Past that, he could either refuse to pay, or declare bankruptcy. Both have legal downsides; both also rather strongly damage his public image. (Of course, if he cared about his public image, he would have gotten off this road a long time ago...)

Kon-Peki|2 years ago

> In arbitration. Now he's saying he'll take it to court.

Meh. That’s what they all say.

goodSteveramos|2 years ago

>The cExtractor tool being provided to contest participants after the contest didn't help Lindell in the panel's view because "the data at issue is the data provided to contestants as part of the Contest, not some data in hundreds of files informally provided later."

thats like saying a zip file must not contain any data because it didnt come with a copy of the unzip program.

the underlying arguments for this judgement are just as nonsensical as the contest

commoner|2 years ago

No, even when the files are processed through cExtractor, the resulting data would not be considered "election data". The arbitration ruling looks sound to me.

> One of the contest judges testified that the binary data would yield a spreadsheet similar to the other one analyzed during the contest. But "without column headings, we have already concluded that such a spreadsheet does not meet the definition of election data," the panel wrote.

robert-graham|2 years ago

Hi. I was at the Cybersymposium. The cExtractor tool was provided to us during the Cybersymposium, not after. A lot more files were provided than this person claims to have received.

I don't understand the panel's reasoning either. Nobody knows all that these .bin files contain. There's no evidence they are from the 2020 election, but no evidence they aren't. I didn't enter the contest because I thought the rule were rigged, that nobody could prove what these files don't contain.

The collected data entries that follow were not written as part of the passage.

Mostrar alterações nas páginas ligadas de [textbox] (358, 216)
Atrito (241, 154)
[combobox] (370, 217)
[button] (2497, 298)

They look like either randomly generated or encrypted data, within which ever couple megabytes a line of text has been inserted. The line of text is ROT3, which may be what Dr. Frank refers to as a "test" to see if people know what they are doing.

im3w1l|2 years ago

I read the article but I feel like I didn't get it. What was the point of this contest? Why were they given some random files that they struggled to even open?

bediger4000|2 years ago

It wasn't clear from the article, but I think this is fallout from something Lindell called "Cyber Symposium" in 2021. Lindell promised PCAPs to people, which as we know, are files with ethernet or WiFi frames in them, in a conventional format. Conservative-leaning infosec expert Robert "rsnake" Graham was in attendance and live tweeted it. Graham is something of a curmudgeon, and apparently independently wealthy, so he would almost certainly have been happy to find PCAP-formatted files that showed any contact with voting machines.

Graham did not find any such thing, and was disappointed that the Cyber Symposium was such a mess, and that he didn't get any PCAPs. So the winner of the challenge isn't alone in saying that the files provided were untainted by packet captures and had nothing to do with the 2020 election.

paulpauper|2 years ago

Audience capture and sunk costs creates an incentive to be more extreme, to dig in even when proven wrong. He messed up big time.

bediger4000|2 years ago

Lindell has plenty of chances to turn back, to renounce falsehoods and embrace truths. But he insisted on being an Argument from Authority personified. If anyone deserves to be penalized, Mike Lindell does.